Hasta cierto momento en nuestra vida, la soledad nos parece un castigo; Pero un día nos hacemos adultos y descubrimos que, en la vida, la soledad, la verdadera, la elegida conscientemente, no es un castigo, ni siquiera una forma enfermiza de aislamiento, sino el único estado digno del ser humano. Y entonces ya no es tan difícil soportarla. Es como vivir en un gran espacio donde siempre respiras un aire limpio.

Primero está la soledad.
En las entrañas y en el centro del alma:
ésta es la esencia, el dato básico, la única certeza;
que solamente tu respiración te acompaña,
que siempre bailarás con tu sombra,
que esa tiniebla eres tú.
Tu corazón, ese fruto perplejo,
no tiene que agriarse;
déjalo esperar sin esperanza
que el amor es un regalo que algún día llega por sí solo.
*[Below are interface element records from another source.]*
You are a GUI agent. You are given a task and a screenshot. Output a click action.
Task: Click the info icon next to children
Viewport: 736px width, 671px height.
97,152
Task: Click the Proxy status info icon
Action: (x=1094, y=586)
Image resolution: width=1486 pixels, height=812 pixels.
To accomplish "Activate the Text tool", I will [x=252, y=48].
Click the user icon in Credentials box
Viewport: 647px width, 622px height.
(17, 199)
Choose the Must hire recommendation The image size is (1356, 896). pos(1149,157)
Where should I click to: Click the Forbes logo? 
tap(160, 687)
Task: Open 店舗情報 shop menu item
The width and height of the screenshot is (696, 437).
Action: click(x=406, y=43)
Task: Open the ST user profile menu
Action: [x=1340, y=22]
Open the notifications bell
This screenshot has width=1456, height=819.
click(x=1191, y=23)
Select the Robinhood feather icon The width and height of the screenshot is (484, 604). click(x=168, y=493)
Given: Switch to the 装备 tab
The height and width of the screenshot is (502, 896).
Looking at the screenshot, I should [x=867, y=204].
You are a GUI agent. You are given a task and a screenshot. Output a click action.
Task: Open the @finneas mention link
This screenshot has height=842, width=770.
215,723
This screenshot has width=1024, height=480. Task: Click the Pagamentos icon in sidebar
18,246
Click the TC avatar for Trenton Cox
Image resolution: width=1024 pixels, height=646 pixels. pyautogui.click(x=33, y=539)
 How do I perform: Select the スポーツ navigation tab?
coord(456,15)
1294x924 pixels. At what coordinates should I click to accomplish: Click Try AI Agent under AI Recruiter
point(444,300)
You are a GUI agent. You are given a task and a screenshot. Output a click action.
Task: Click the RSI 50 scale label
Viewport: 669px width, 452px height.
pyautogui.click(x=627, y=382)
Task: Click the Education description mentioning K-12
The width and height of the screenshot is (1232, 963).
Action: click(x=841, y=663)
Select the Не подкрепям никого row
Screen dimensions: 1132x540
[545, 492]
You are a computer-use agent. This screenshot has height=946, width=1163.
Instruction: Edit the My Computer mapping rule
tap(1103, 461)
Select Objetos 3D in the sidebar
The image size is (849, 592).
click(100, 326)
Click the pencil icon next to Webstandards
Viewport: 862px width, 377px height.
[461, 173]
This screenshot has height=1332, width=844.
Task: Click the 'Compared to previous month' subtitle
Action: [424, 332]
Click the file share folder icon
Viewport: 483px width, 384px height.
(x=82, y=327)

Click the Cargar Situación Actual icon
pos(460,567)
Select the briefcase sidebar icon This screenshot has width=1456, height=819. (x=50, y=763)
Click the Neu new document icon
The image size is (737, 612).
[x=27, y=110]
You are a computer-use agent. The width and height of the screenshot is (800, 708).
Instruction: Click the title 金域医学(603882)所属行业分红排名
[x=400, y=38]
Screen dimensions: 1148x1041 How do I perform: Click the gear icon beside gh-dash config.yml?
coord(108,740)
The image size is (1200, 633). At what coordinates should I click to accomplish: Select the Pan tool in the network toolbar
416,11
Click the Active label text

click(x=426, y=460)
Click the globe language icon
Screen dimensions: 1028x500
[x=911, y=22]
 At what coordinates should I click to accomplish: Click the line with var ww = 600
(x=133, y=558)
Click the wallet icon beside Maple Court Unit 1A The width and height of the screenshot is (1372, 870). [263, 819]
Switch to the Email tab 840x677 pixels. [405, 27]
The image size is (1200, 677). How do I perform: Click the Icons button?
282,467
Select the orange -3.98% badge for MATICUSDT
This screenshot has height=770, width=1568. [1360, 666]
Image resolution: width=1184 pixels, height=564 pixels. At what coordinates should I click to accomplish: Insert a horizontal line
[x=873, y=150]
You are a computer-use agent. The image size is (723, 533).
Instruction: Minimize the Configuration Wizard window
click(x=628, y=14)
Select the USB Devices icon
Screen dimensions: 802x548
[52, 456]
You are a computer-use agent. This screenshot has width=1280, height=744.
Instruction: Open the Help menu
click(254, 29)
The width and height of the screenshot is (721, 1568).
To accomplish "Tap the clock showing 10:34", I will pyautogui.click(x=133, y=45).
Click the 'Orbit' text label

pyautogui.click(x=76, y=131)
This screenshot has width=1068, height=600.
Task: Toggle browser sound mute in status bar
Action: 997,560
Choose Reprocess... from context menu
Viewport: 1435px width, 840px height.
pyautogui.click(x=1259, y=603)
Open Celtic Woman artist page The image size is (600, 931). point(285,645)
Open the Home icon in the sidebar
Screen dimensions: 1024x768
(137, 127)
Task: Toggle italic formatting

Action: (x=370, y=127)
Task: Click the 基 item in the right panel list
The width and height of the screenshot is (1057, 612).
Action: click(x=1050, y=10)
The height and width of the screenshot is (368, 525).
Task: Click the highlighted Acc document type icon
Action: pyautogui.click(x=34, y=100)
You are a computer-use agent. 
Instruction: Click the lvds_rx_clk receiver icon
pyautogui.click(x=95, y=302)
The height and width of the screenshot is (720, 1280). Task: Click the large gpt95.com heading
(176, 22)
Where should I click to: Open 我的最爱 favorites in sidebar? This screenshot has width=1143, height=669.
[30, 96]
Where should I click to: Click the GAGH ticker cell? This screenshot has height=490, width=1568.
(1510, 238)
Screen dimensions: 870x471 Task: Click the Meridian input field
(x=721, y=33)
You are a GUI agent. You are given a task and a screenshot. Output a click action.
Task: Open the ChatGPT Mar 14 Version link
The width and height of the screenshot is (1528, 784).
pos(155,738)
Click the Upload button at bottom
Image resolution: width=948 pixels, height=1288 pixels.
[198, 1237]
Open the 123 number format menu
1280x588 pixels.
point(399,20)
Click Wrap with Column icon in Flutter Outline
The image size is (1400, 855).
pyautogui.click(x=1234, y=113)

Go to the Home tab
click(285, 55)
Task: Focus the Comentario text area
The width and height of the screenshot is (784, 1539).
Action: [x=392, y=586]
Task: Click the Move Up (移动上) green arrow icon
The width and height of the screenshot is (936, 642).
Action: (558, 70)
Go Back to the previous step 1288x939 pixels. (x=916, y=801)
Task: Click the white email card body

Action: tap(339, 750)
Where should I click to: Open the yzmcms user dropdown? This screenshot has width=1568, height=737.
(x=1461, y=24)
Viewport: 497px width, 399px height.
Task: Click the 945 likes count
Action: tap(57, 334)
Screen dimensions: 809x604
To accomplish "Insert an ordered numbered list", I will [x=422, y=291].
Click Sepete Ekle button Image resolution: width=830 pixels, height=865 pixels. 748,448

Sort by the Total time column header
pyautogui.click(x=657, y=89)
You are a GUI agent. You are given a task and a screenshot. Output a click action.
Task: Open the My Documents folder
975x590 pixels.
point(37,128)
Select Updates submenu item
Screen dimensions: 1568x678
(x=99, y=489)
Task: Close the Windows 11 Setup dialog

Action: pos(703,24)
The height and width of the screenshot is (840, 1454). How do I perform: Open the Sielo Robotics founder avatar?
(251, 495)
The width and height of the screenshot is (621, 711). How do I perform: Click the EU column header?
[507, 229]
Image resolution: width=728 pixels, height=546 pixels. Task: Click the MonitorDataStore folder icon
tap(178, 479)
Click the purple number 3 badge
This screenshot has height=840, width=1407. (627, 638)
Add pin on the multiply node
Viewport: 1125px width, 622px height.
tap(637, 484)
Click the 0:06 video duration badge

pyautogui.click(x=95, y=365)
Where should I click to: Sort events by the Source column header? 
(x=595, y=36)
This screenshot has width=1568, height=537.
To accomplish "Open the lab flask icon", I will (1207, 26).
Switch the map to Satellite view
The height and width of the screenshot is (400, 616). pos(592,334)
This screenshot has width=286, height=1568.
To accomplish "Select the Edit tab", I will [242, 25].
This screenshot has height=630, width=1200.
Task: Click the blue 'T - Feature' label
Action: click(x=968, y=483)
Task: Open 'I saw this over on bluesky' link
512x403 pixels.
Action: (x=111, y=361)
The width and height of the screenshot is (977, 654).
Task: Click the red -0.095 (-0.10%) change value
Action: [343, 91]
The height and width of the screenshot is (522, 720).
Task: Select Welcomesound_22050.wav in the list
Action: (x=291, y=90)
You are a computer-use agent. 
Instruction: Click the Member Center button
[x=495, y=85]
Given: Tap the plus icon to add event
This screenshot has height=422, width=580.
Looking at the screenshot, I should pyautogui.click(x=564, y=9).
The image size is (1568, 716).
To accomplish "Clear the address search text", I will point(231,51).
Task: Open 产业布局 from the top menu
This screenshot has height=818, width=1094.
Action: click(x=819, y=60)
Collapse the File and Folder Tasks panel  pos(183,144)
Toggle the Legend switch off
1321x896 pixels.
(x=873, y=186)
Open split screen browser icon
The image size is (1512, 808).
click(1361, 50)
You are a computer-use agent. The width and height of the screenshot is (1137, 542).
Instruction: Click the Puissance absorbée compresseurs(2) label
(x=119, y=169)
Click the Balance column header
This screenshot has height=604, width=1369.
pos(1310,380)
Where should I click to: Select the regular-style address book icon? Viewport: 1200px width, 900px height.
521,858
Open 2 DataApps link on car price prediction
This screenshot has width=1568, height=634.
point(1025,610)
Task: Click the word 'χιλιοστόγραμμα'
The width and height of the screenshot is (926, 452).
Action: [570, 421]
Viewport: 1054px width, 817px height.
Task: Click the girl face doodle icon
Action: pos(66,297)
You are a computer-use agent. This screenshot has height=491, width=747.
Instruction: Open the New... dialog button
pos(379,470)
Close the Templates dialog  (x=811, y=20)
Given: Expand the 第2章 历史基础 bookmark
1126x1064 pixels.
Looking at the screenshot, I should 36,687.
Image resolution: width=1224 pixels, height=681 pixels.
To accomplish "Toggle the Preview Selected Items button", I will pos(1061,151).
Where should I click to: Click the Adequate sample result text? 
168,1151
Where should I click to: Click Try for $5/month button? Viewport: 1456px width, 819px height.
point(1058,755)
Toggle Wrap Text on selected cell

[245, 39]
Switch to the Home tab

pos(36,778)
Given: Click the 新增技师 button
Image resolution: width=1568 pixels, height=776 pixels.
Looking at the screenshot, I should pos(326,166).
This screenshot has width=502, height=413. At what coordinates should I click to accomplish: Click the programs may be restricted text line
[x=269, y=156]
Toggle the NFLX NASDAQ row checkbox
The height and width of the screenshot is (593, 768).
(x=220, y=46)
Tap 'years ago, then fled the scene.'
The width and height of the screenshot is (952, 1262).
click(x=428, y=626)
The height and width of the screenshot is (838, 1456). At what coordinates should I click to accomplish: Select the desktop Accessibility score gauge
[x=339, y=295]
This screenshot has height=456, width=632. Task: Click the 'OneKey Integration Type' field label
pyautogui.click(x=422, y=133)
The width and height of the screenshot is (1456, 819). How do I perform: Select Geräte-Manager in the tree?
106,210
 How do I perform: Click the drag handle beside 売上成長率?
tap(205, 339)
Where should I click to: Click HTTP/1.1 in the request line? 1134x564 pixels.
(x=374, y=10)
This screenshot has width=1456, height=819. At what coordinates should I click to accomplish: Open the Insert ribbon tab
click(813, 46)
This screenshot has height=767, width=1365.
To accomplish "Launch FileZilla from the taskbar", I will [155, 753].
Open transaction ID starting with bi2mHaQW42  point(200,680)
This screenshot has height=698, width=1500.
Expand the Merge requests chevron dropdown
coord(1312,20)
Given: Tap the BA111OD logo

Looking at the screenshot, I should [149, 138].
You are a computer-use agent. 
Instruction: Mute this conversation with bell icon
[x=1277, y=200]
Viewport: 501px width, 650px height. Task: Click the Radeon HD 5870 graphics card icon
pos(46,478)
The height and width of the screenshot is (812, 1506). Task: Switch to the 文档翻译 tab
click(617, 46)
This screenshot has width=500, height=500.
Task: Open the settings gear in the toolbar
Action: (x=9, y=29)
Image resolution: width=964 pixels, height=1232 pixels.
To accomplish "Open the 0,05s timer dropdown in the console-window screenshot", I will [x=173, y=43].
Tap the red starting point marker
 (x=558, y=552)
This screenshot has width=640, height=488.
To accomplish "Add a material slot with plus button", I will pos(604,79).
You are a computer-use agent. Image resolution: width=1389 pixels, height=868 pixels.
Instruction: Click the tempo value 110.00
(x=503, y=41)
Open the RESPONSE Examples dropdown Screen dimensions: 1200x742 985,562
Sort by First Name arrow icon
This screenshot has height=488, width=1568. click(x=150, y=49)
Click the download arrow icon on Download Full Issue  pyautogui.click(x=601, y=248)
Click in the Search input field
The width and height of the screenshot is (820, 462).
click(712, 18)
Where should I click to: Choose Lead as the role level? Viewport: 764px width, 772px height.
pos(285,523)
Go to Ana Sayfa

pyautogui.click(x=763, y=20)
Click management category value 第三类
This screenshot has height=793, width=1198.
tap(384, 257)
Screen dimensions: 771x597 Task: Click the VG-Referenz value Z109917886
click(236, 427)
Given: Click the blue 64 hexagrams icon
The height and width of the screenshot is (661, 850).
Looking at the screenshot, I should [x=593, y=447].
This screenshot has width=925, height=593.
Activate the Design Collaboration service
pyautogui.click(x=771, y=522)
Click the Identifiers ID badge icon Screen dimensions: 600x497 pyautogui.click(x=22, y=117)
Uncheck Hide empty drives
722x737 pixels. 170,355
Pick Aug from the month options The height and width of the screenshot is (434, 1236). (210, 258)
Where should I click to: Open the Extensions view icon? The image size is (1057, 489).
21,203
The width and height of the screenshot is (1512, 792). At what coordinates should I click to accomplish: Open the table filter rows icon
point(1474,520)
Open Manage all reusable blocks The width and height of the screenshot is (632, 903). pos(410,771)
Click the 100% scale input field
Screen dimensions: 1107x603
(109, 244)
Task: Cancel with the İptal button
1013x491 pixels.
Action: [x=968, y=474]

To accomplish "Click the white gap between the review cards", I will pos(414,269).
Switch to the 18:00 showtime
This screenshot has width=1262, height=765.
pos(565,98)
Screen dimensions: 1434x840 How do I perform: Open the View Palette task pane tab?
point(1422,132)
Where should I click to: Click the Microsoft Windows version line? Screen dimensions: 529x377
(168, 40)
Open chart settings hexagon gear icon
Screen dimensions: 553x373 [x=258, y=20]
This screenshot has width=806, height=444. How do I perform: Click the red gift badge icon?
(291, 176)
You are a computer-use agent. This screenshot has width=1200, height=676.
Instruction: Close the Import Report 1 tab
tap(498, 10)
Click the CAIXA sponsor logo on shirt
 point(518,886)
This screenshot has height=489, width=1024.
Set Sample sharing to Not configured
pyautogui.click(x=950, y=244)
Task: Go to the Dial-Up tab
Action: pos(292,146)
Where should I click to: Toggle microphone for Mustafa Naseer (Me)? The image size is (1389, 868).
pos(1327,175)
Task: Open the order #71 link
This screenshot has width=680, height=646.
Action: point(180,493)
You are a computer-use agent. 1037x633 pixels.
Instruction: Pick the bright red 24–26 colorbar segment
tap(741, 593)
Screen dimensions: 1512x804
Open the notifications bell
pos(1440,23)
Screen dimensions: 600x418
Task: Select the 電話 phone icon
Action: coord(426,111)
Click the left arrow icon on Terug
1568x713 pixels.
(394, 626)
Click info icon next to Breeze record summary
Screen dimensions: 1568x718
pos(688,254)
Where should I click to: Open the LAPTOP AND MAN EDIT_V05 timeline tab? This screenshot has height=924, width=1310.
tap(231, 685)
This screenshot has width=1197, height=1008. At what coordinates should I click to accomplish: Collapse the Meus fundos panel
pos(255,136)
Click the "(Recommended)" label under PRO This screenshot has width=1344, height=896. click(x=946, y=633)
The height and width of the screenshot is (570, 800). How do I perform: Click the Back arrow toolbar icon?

Pero primero está la soledad,
y tú estás solo,
tú estás solo con tu pecado original
-contigo mismo-.
Acaso una noche, a las nueve,
aparece el amor y todo estalla y algo se ilumina dentro de ti,
y te vuelves otro, menos amargo, más dichoso;
pero no olvides, especialmente entonces,
cuando llegue el amor y te calcine,
que primero y siempre está tu soledad
y luego nada
y después, si ha de llegar, está el amor.